Once the line containing "This screenshot has width=1290, height=910." is found in the entries below, reproduce it and every line after it, stopping at and including the line containing "946x1090 pixels."; reproduce nothing else, and keep each line exact.
_ _ _ _ _
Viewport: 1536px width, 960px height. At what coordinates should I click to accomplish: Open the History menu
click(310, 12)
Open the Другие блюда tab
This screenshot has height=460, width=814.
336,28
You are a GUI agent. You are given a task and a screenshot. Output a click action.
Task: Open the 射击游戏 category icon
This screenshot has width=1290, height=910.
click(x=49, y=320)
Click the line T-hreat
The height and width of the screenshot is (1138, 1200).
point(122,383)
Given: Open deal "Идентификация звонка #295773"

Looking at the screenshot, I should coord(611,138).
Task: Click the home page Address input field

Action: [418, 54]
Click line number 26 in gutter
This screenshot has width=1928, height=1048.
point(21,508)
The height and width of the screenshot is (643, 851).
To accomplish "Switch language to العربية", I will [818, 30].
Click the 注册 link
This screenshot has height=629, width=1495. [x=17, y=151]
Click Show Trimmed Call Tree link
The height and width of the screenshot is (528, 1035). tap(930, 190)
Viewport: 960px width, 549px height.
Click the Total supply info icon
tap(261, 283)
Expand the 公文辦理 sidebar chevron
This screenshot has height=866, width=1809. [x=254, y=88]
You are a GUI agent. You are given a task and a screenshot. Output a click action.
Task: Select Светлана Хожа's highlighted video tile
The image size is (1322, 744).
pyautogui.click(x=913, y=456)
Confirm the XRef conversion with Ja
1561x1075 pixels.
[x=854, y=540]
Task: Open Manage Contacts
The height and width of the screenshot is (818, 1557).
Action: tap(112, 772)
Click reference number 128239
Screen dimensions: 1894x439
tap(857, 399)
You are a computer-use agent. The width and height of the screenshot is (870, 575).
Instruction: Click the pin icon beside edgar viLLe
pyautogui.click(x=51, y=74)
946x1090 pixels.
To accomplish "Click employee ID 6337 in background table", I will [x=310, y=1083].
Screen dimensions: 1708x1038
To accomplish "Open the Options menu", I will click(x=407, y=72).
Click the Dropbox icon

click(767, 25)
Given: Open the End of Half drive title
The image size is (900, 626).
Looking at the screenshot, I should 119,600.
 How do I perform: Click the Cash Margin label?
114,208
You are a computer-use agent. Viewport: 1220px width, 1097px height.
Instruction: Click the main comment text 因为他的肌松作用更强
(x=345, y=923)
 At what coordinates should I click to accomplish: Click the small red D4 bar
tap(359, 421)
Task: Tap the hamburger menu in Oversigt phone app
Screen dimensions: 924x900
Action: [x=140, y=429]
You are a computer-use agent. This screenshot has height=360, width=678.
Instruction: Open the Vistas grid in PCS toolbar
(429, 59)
_ _ _ _ _
Task response:
This screenshot has width=1290, height=910.
click(x=49, y=320)
Click the line T-hreat
The height and width of the screenshot is (1138, 1200).
point(122,383)
Given: Open deal "Идентификация звонка #295773"

Looking at the screenshot, I should coord(611,138).
Task: Click the home page Address input field

Action: [418, 54]
Click line number 26 in gutter
This screenshot has width=1928, height=1048.
point(21,508)
The height and width of the screenshot is (643, 851).
To accomplish "Switch language to العربية", I will [818, 30].
Click the 注册 link
This screenshot has height=629, width=1495. [x=17, y=151]
Click Show Trimmed Call Tree link
The height and width of the screenshot is (528, 1035). tap(930, 190)
Viewport: 960px width, 549px height.
Click the Total supply info icon
tap(261, 283)
Expand the 公文辦理 sidebar chevron
This screenshot has height=866, width=1809. [x=254, y=88]
You are a GUI agent. You are given a task and a screenshot. Output a click action.
Task: Select Светлана Хожа's highlighted video tile
The image size is (1322, 744).
pyautogui.click(x=913, y=456)
Confirm the XRef conversion with Ja
1561x1075 pixels.
[x=854, y=540]
Task: Open Manage Contacts
The height and width of the screenshot is (818, 1557).
Action: tap(112, 772)
Click reference number 128239
Screen dimensions: 1894x439
tap(857, 399)
You are a computer-use agent. The width and height of the screenshot is (870, 575).
Instruction: Click the pin icon beside edgar viLLe
pyautogui.click(x=51, y=74)
946x1090 pixels.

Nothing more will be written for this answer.